Jeannine Bazer and Scott Frelick won the “Renovation Under 3,500 square feet” prize. The duo transformed a dark, cramped Turtle Creek condo into a light and lofty space. Frelick, current chair of the ASID Dallas design community, also reports a venue change. He’s moved from IDS/B Architecture and Interiors to Faulkner Design Group, Inc.

Winds of Change
Starting July 9, Dallas ASID’S new community project will be an Extreme Makeover of the Dallas Wind Symphony’s historic, 1936-era Fair Park office. Look for new surfaces, workstations, chairs, and appliances, all of which ASID plans to locate, fund, and install pro bono via donations. The group even sponsored a cat house design competition for design students to create purr-fect digs for Miss Widget, DWS’s office cat.

All in the (Hayslip) Family
The vast talents of designer Sherry Hayslip are well-known. Turns out, the apple doesn’t fall too far from the tree. Sherry’s talented actress daughter, Peyton, was one of ten women in the world nominated for the “2007 Outstanding Women in Film and Music” award by www.myspace.com. The deadline is July 20, which means you still have time to vote at [email protected].

All in the (Bush) Family
Bushies continue to seek counsel from Fort Worth-based designer Bradley Alford. George P. Bush and his wife, Mandi Williams, have commissioned Alford to work on their Fort Worth home. Earlier this year, the handsome young politico, who works for Charter Holdings, joined the Naval Reserve for training as an intelligence officer. Bush graduated from Rice University and earned a law degree from the University of Texas.

Going Coastal
Marilyn Rolnick Tonkin has spent the last year and a half living amidst Sunbrella and beadboard in Florida’s West Palm Beach and on South Carolina’s Sullivan’s Island, a suburb of Charleston. Her Florida project is a contemporary third home for Dallas clients in an exclusive gated community on a golf course with a lagoon. “It’s landscaped like paradise,” Tonkin says.

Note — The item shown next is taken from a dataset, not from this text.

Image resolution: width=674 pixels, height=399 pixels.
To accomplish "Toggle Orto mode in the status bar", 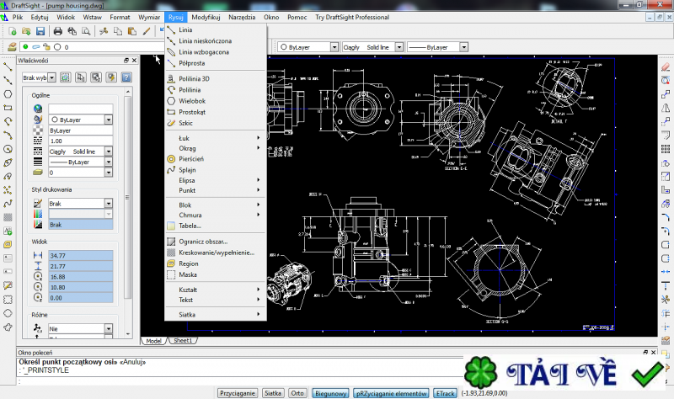I will tap(297, 393).
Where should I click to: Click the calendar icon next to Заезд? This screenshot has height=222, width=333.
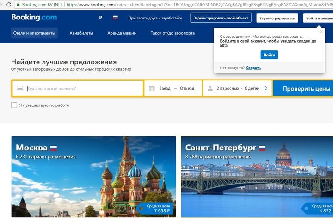(x=152, y=88)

The South Carolina project is for another Dallas client whose wife is from Charleston. The 5,500-square-foot home was under construction when purchased last January. The clients initially hoped it would be ready by Memorial Day; Tonkin says the Fourth of July is more likely.

“The two projects will culminate almost simultaneously,” Tonkin says, adding that almost all of the fabric in the South Carolina home is indoor/outdoor, “I defy you to tell the difference,” she says. Tonkin even had to pour grape juice on one sample as proof to the homeowner. Naturally, that sample was returned in pristine condition.

photography by Elizabeth Lavin

Way Cool
Kul is one of the hip young design groups behind Mosaic, a newly-built apartment building in downtown. The company’s principals bring unique backgrounds to the job. Designer LaRue Thornton is an attorney from Littleton, Co. Stanley Ray spent his formative years in LA and worked in set design and media. This could explain why almost every Kul (pronounced “cool”) project works media in somehow—the stacked televisions behind the concierge desk at Mosaic and the old telephones in the Texas Power and Light building. Many of the buildings are loaded with elements made from old pressure gauges, electric meters, knobs, and lab equipment that other designers may have trashed. Not Kul. “We incorporate items made from recycled materials and reuse objects in our interpretation of modern design, “ LaRue says. “These pieces are works of art when reinterpreted and displayed properly,” as the photo at left of phones on display at Mosaic reveals.